Pulsars are fast-rotating neutron stars endowed with very strong magnetic fields. Although it has been more than 55 years since their discovery, the mechanism responsible for their radiation is still mysterious.

Illustration: It is believed that the energies of infrared light photons from the pulsar's poles are amplified to gamma-ray (blue) energy by ultrarelativistic electrons. (Science Communication Lab for DESY)

Astrophysicists at the H.E.S.S. Observatory in Namibia have discovered the highest energy gamma rays ever from the Vela pulsar. The energy of the photons of this radiation reaches 20 teraelectronvolts, which is as much as ten trillion times the energy of photons in visible light. As reported by the international team, which included astronomers from Jagiellonian University in Kraków, these observational results are difficult to reconcile with the current theory of the formation of high energy gamma rays in pulsars.

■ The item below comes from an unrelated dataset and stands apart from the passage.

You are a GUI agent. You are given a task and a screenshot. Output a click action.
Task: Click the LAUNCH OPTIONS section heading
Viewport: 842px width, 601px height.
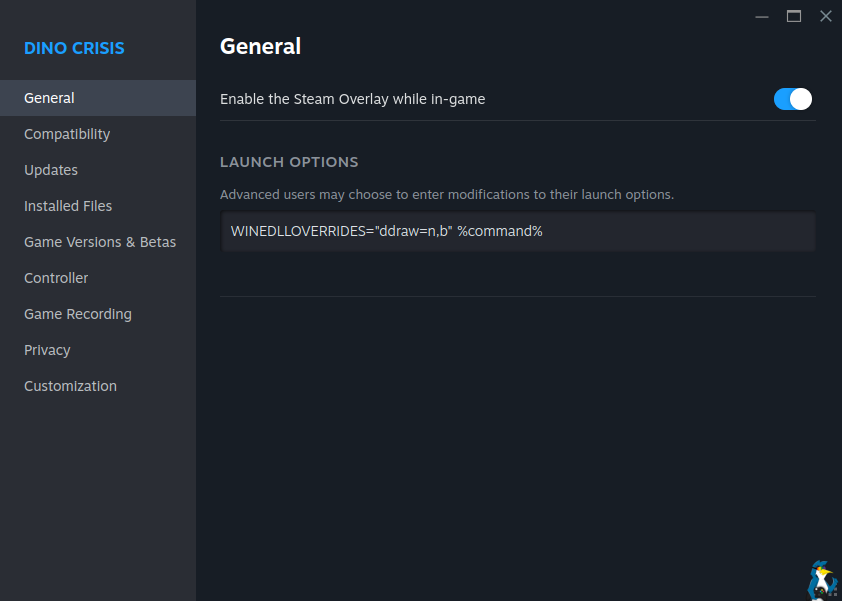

Pulsars are the left-over corpses of stars that spectacularly exploded in a supernova. The explosions leave behind a tiny, dead star with a diameter of just some 20 kilometres, rotating extremely fast and endowed with an enormous magnetic field. Such a star is made up almost entirely of neurons and is also extremely dense: a teaspoon of its matter has a mass of more than five billion tons, or roughly 900 times the mass of the Great Pyramid of Giza.

Pulsars also emit rotating beams of electromagnetic radiation. They can be compared to cosmic lighthouses. If their beam sweeps across our solar system, we see flashes of radiation at regular time intervals. These flashes, also called pulses of radiation, can be searched for in different energy bands of the electromagnetic spectrum. Their source is probably the fast electrons created and accelerated in the pulsar's magnetosphere as it travels toward its periphery. The magnetosphere is made up of plasma and electromagnetic fields that surround and co-rotate with the star. Heading outward from it, the electrons gain energy and then release it in the form of observed regular beams of radiation.

The Vela pulsar (PSR J0835-4510) located in the Southern sky in the constellation Vela is the brightest pulsar in the radio band of the electromagnetic spectrum and the brightest persistent source of cosmic gamma rays in the gigaelectronvolts (GeV) range. It rotates about eleven times per second. Above few GeV, however, its radiation ends abruptly. Scientists assume that the electrons reach the end of the pulsar’s magnetosphere and escape from it. Using long-term observations with the H.E.S.S. telescopes, a new radiation component at even higher energies has been discovered, with energies of up to tens of teraelectronvolts (TeV). This very high-energy component appears at the same phase intervals as the one observed in the GeV range. To attain these energies, the electrons might have to travel even farther than the magnetosphere, yet the rotational emission pattern needs to remain intact.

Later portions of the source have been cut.